# Start of RECORDS

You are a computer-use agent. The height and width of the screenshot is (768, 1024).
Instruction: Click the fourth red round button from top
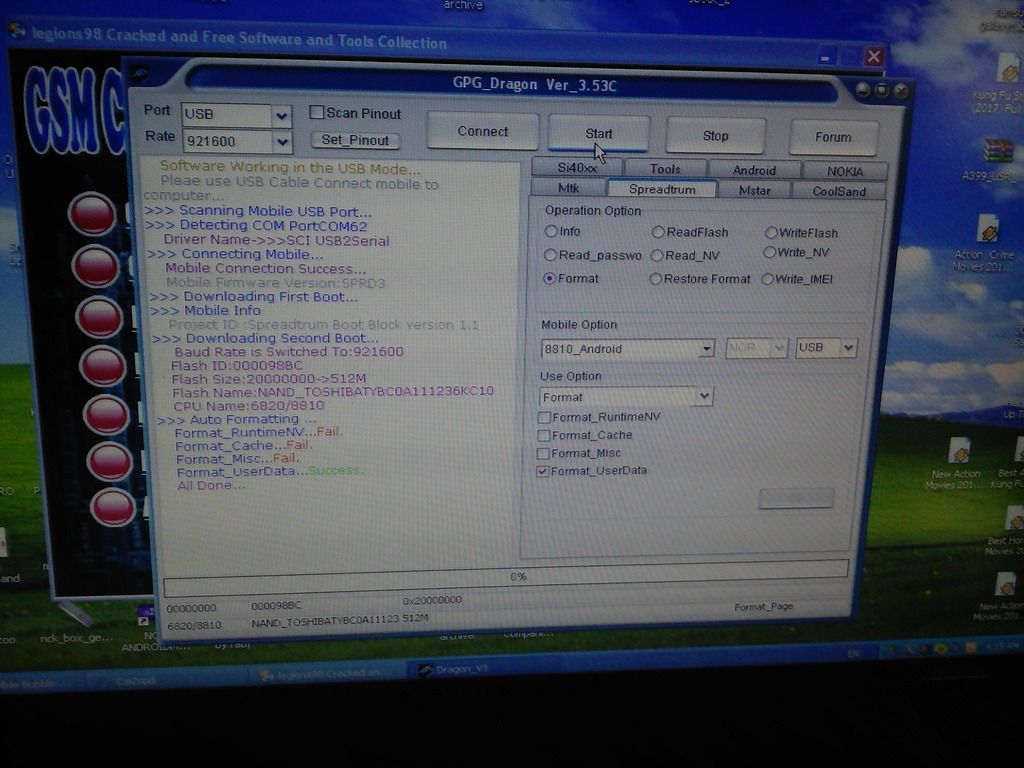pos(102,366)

# End of RECORDS
# Start of RECORDS

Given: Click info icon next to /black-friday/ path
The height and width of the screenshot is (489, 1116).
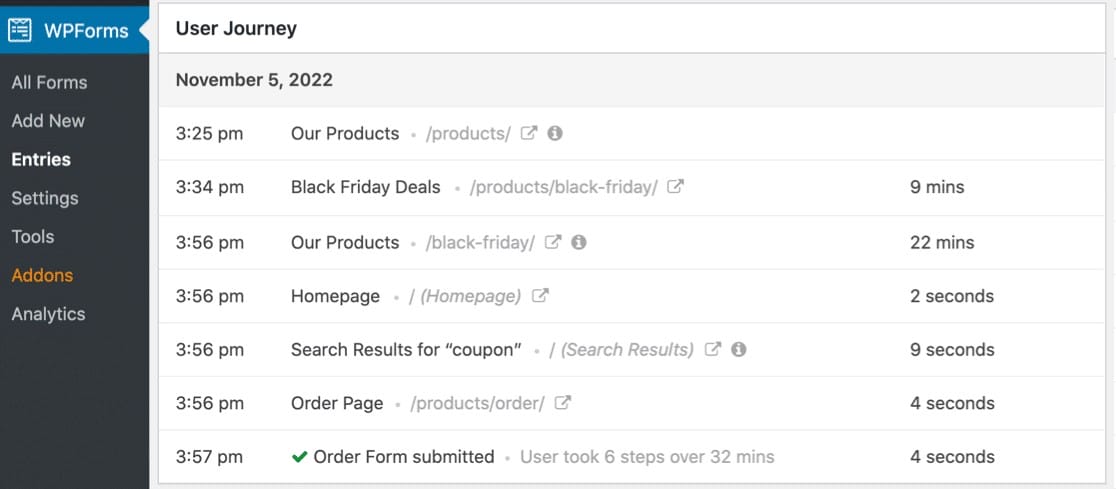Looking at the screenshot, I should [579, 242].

# End of RECORDS

_TASK DETAILS_
Rescale the part of the records that opens with the line containing "You are a computer-use" and closes with the line containing "pos(102,366)", both lines included, by copying those lines in full. Multiply each coordinate in the answers by 2.3 and round to whole numbers with halves rounded up, leave every other number unchanged, and omit the pictures.

_SOLUTION TO THIS PROBLEM_
You are a computer-use agent. The height and width of the screenshot is (768, 1024).
Instruction: Click the fourth red round button from top
pos(235,842)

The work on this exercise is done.